He was proud of the small business he built and where we all worked to help out, but the invasion of the big chain stores ultimately forced him to close his doors. A childhood of neglect and poor nutrition plagued him all his life and finally caught up with him in his sixties. He died in pain and afraid, not certain of what was going to happen to him. I saw it in his eyes.

He encouraged his children to think for themselves, and insisted we not expect anyone to take care of us, not even him. In an area and an era that offered young women limited acceptable choices, he made me feel like I could do anything.

Mother’s voice? I seem to remember endless variations of NO, usually delivered in a way to make us feel guilty and ungrateful for asking in the first place.

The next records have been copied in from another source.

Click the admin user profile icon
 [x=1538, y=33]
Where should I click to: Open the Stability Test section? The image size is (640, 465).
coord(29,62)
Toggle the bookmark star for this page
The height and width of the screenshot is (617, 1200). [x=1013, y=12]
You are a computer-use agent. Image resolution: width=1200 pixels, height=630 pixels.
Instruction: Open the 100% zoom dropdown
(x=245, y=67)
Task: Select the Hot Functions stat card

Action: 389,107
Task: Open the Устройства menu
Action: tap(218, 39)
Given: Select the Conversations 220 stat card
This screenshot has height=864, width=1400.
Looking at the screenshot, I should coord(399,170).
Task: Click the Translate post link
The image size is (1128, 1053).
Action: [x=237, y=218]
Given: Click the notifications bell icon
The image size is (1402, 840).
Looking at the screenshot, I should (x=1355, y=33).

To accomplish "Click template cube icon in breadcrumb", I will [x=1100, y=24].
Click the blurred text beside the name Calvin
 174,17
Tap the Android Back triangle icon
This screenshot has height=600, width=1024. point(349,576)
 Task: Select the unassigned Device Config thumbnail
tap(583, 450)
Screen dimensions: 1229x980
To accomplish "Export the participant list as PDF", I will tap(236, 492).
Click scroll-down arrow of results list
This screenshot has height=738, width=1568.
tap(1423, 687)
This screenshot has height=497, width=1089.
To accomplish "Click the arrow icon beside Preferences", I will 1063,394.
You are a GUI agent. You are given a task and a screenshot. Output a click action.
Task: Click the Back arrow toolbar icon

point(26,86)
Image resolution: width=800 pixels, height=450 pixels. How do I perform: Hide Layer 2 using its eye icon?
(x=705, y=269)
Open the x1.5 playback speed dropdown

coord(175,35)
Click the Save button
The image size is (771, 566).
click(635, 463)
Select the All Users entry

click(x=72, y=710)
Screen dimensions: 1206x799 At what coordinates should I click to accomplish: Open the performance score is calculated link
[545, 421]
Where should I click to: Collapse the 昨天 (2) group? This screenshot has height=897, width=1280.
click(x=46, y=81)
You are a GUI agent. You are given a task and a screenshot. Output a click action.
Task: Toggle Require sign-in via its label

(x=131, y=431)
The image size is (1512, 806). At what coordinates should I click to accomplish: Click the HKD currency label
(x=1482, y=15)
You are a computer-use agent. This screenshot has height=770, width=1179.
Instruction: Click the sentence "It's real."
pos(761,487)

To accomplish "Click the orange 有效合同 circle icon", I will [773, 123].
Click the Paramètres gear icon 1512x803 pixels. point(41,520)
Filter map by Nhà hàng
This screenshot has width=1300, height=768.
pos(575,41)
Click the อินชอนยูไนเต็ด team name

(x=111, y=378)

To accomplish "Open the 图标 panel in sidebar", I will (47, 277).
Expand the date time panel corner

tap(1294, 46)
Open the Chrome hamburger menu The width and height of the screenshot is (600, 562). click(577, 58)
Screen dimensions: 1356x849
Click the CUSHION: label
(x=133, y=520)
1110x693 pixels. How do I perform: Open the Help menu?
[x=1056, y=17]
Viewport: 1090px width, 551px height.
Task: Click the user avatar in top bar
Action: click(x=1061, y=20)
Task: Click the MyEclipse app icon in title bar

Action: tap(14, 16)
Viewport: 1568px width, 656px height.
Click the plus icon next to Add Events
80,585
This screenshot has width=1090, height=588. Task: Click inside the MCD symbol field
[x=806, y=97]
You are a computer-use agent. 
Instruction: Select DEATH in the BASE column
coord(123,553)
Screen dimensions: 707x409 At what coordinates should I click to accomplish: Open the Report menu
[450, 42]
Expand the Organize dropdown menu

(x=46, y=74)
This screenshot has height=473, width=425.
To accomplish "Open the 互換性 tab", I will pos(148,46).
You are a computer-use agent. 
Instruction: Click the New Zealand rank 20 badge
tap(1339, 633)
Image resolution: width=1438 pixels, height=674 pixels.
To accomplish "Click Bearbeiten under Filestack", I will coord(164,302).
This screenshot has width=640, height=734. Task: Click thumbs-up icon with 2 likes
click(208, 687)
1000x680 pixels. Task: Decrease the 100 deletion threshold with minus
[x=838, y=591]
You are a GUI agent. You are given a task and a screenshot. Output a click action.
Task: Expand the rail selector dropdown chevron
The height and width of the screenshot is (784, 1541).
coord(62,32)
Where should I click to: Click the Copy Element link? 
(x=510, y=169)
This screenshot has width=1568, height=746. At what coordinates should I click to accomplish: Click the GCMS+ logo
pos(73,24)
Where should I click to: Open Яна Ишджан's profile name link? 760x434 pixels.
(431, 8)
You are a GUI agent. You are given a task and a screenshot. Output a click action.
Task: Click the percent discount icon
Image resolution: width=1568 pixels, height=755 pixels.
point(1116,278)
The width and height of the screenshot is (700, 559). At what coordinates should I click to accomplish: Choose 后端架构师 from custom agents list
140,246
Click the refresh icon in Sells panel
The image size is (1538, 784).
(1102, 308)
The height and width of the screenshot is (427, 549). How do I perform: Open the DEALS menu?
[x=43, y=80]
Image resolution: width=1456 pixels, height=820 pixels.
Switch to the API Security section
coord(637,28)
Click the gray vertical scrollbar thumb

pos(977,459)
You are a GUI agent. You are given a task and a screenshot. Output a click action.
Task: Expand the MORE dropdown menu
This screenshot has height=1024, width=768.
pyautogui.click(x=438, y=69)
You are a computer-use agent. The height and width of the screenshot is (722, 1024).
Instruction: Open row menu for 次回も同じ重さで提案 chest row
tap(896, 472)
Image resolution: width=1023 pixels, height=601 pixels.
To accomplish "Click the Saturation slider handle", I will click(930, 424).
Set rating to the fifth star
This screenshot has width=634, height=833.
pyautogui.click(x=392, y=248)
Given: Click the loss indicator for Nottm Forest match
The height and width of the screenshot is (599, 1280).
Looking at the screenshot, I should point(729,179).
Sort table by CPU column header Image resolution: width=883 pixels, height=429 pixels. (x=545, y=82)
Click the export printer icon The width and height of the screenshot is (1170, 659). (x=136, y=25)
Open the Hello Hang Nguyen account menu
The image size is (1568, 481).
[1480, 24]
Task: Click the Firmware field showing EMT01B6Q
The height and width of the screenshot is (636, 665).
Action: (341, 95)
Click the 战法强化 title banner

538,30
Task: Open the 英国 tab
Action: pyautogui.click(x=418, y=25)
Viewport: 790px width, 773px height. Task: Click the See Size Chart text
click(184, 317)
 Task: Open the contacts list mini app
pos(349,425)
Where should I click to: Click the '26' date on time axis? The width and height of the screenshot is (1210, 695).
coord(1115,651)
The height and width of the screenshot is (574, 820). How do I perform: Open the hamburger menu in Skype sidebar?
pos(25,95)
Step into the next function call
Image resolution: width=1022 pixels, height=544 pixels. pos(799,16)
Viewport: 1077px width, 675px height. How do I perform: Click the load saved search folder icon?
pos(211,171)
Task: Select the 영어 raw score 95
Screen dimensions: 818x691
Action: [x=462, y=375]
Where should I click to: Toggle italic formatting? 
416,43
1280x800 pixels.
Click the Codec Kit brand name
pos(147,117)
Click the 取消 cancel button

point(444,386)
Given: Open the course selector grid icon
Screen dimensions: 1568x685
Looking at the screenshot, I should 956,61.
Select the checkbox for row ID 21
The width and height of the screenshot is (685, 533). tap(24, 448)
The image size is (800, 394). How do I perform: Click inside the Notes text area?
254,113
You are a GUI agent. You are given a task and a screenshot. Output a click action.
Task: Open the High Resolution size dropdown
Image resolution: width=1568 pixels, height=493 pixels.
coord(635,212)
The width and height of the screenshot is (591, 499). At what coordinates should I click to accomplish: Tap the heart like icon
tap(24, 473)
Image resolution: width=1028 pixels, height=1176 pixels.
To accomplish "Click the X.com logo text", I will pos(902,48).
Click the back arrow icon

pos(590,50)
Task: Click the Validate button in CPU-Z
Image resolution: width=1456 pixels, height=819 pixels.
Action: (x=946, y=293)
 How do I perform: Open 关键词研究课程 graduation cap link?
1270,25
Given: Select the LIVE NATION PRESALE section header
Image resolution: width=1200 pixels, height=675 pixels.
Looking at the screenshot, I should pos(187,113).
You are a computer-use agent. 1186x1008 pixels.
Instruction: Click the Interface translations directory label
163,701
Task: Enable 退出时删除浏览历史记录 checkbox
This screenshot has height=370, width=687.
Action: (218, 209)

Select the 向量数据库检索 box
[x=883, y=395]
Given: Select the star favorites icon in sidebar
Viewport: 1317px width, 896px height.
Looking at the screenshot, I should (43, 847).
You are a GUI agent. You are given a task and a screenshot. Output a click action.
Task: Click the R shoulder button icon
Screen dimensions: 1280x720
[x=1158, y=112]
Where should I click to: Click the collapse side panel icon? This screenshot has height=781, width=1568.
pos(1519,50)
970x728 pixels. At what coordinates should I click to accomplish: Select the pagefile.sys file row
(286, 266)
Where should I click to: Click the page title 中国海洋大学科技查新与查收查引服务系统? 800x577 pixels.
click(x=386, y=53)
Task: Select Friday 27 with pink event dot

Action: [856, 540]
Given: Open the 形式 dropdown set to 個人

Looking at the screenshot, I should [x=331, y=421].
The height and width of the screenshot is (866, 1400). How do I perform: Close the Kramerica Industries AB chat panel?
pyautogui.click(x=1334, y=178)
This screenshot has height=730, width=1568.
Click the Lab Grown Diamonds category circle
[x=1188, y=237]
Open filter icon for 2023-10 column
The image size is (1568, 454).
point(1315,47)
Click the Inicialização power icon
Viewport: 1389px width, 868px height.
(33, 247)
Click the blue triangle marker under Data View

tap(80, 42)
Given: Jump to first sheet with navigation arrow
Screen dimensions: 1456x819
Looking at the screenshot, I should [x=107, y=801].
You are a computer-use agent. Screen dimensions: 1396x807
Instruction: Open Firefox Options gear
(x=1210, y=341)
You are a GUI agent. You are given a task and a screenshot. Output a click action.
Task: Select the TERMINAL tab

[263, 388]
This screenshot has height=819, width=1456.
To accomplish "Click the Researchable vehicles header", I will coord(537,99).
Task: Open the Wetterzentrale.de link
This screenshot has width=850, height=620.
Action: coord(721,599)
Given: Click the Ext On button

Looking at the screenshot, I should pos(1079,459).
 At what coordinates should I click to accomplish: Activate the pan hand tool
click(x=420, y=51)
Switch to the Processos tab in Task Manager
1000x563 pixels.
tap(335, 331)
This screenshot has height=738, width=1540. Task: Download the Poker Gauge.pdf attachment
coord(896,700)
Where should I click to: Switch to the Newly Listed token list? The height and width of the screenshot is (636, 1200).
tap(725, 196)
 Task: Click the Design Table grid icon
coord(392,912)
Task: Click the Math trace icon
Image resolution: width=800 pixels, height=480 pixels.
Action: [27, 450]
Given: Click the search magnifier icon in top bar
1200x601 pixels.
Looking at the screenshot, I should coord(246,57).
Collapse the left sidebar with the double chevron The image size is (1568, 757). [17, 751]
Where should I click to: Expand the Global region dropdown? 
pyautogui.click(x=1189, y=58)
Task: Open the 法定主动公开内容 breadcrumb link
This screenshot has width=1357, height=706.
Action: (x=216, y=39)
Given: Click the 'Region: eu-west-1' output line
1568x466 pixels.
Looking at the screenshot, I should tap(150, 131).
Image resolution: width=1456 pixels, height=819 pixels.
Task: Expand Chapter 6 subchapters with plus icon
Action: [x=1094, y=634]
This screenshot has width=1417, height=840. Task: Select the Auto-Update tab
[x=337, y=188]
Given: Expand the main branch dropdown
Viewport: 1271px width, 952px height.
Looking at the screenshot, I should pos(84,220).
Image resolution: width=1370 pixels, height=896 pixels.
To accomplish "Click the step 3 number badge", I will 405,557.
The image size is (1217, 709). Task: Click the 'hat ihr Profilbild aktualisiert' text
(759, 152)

“Why do you always tell the kids no?” my father asked her once.

“Because I want them to stay little,” she replied. (I think that answer alone could account for at least one of my years of psychotherapy.) My two older brothers had blown her off by the time they were teenagers, which left me as her chief object of disappointment.

So the two major voices of my childhood were a tug-of-war of “Yes, You Can” and “No, You Shouldn’t.” I feel that tension still, every day, and managing tension can be the bedrock of good writing. So I suppose I should be grateful for that tension, and exploit it in my writing whenever and wherever I can.

What childhood voices are in your head?